*Information supplied*
==================================================
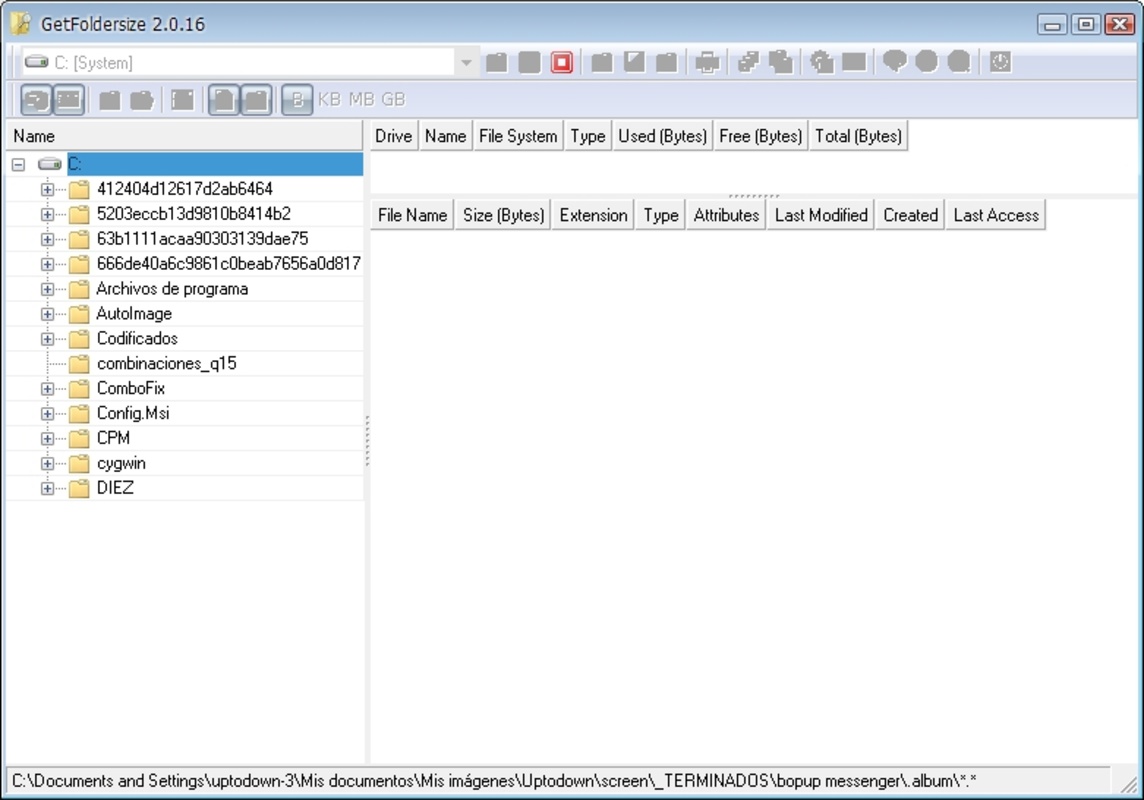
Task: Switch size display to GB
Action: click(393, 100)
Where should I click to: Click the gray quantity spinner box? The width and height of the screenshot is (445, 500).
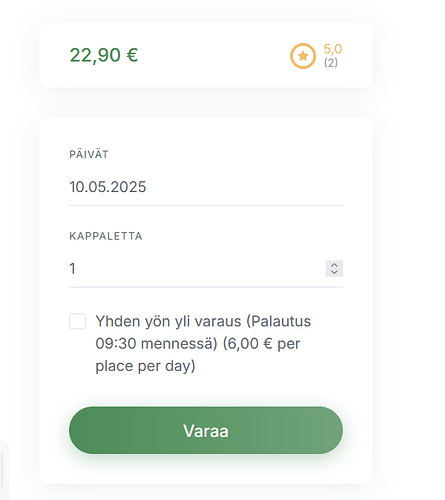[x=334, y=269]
==================================================
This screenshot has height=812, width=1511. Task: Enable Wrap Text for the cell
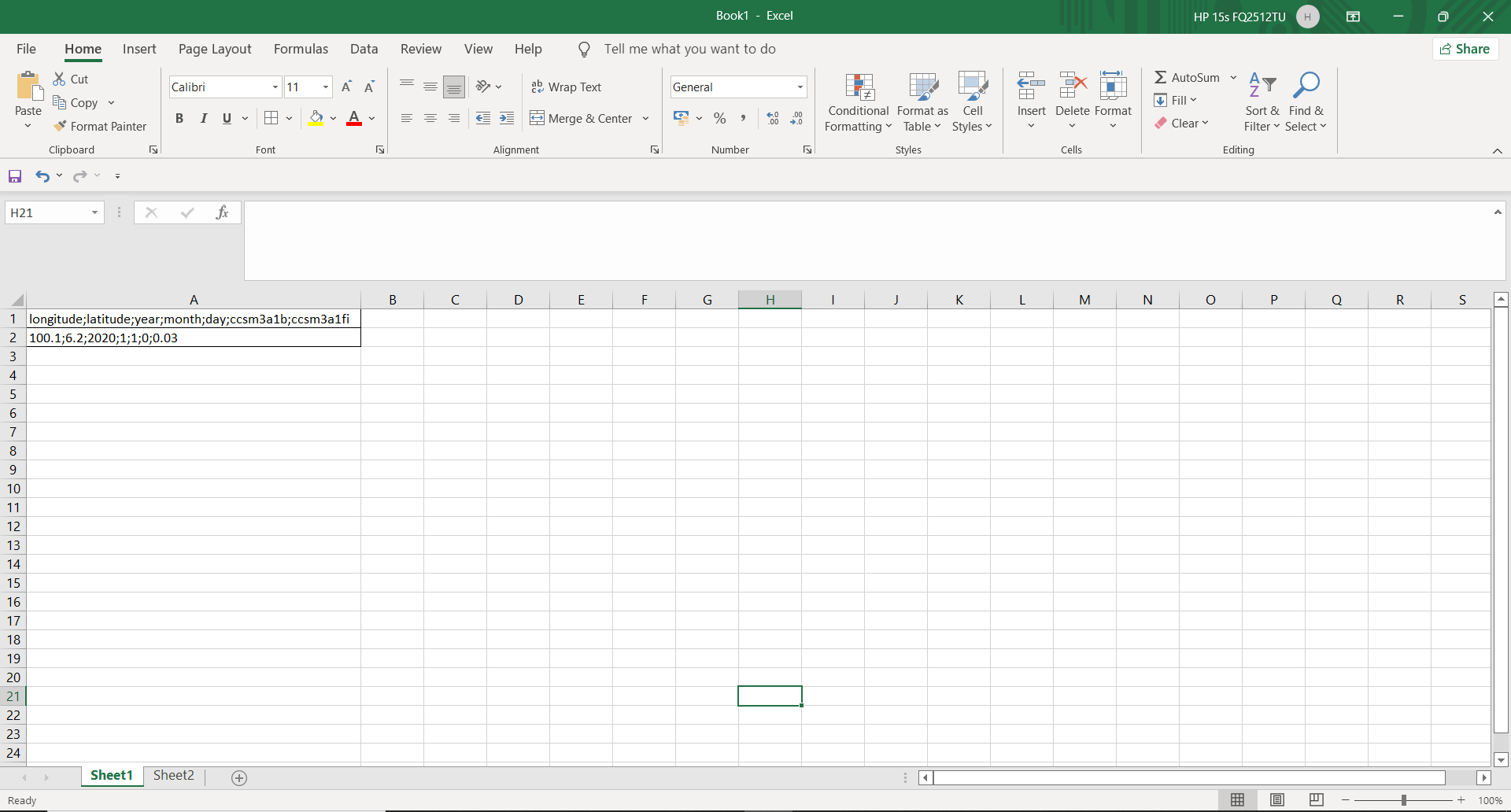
==================================================
*Written request*
Recast the stretch from the line containing "Where should I" through the line containing "[x=334, y=269]" as a two-column CSV with the headers request and answer, one row per record. Put each text in a single quoted field, replace line breaks with spaces, and omit the pictures.

*Exercise result*
request,answer
"Where should I click to: Click the gray quantity spinner box? The width and height of the screenshot is (445, 500).","[x=334, y=269]"